Needless to say, this type of analysis is rather familiar: in 2011, more than a few pollsters and pundits looked at the NDP's commanding lead in Quebec polls, then declared based on past results that the party couldn't hope to win more than five to ten seats in the province. This line of analysis did not prove prescient.

Granted, Cosh allows for the theoretical possibility of a "wave" while simultaneously writing it off. But in so doing, he misses the point that what he considers to be dramatic change is already playing out in the polls.

No, it's not preposterous - nor even unexpected - for a party to quadruple or quintuple its previous support when current polls already show more than that gain. The NDP's 2012 support by region included results ranging from 5% in Calgary and 5-8% in rural Alberta; the most recent polling shows the NDP in the 25-30% and 30-35% range, respectively. So if the right standard is to ask whether the NDP can increase its 2012 vote by five times or more, the answer is that it's already there or further across much of the province.

That said, looking at the NDP's historical vote is probably the wrong way of approaching the question.

It's doubtful that anybody can claim to have a clear, riding-by-riding picture as to how votes will shift. But the regional polls consistently show a tight three-party race in Calgary and "rest of Alberta", including some with the NDP running ahead in those regions.

Which brings us back to the Quebec problem: how can any reasonable observer look at a party which projects to win as many votes as its opponents over a substantial number of seats, and default to a presumption that it will win none of those individual seats (nor indeed contend for any of them)?
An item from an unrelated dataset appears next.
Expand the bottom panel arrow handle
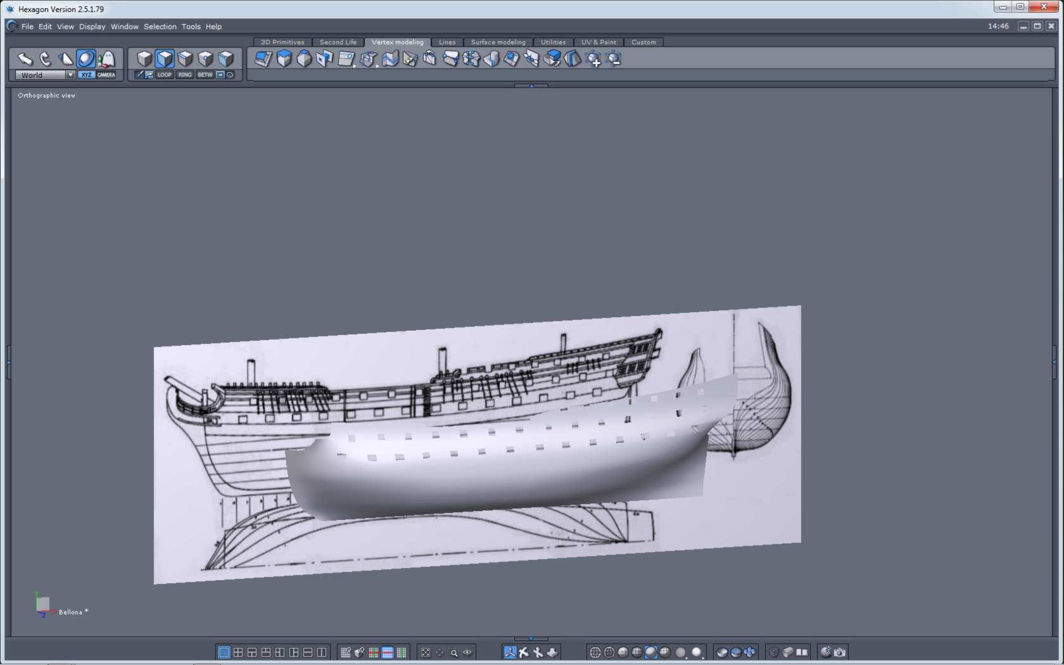Screen dimensions: 1064x665 (x=531, y=638)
I'd argue that absent some coherent explanation as to how a region can be split up into a series of two-way races which render the three-party numbers unreliable, the best assumption has to be that the distribution of seats will be broadly similar to the distribution of votes (subject to distortion by the first-past-the-post system). And even that type of theory can't be based on Cosh's assumption that the NDP will simply be out of the picture over a set of ridings where its vote share is similar to that of the PCs and Wildrose.

That means the fundamentals of the Alberta race boil down to this: the NDP has a significant head start based on its whopping lead in Edmonton, while the rest of the province is a dead heat where any of the three parties could win a large number of seats, but the best baseline assumption is a relatively even split.
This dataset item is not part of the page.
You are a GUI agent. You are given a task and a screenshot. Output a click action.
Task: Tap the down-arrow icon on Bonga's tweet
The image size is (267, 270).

Of course, it's theoretically possible that a party could manage to lose dozens of ridings by small margins to two competitors without managing to get over the top in a single one. (In principle, that could even result in the party winning the most votes without taking a seat. Thanks, FPTP!) But surely that outcome should be seen as a remote possibility, not a baseline expectation.
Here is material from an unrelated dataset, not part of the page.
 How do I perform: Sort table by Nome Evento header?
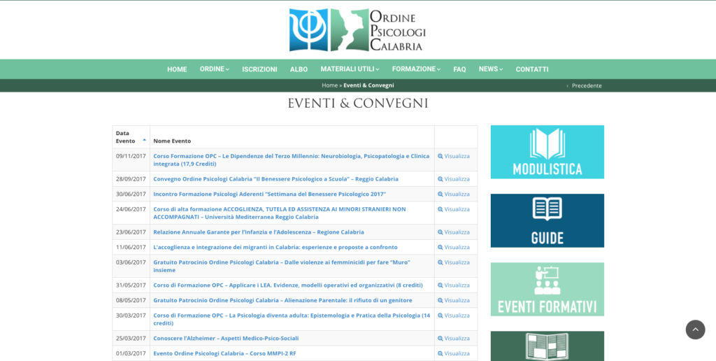172,141
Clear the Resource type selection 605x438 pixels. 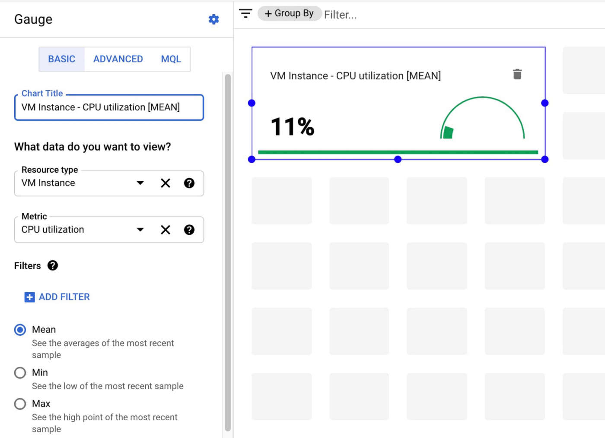pos(166,183)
Similarly, a small shift at the end of the campaign could easily change the three-party dynamic in many different directions. But here too, there's no obvious reason to think a shift can only operate in one direction: surely the NDP is at least as likely as its competitors to be the one to nose ahead at the end, particularly since it's been the only party consistently improving its popular perception throughout the campaign.

To be clear, it's entirely possible that Cosh's assumed outcome might come to pass - and that risk will hopefully serve as motivation for NDP activists as the campaign draws to a close. But that doesn't mean there's any reason for Cosh or anybody else to write off the very strong possibility that the NDP can win as matters stand now.

Update: As Cosh notes, the column was written before this weekend's polls strengthened the evidence as to the NDP's position across Alberta. So readers may want to look to the projections and polls as they stood earlier in evaluating it.